** What to work on **
Output as a numbered list the lines from the one containing "The width and" through the one containing "Toggle the camera in Meet controls", omitting any blank lines.
____ Dataset records
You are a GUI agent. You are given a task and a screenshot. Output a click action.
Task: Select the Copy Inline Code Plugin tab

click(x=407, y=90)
________
____ Dataset records
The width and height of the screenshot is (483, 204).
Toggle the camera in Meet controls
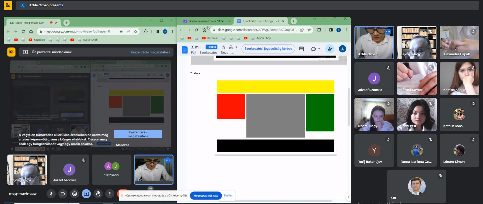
________
** Task response **
1. The width and height of the screenshot is (483, 204).
2. Toggle the camera in Meet controls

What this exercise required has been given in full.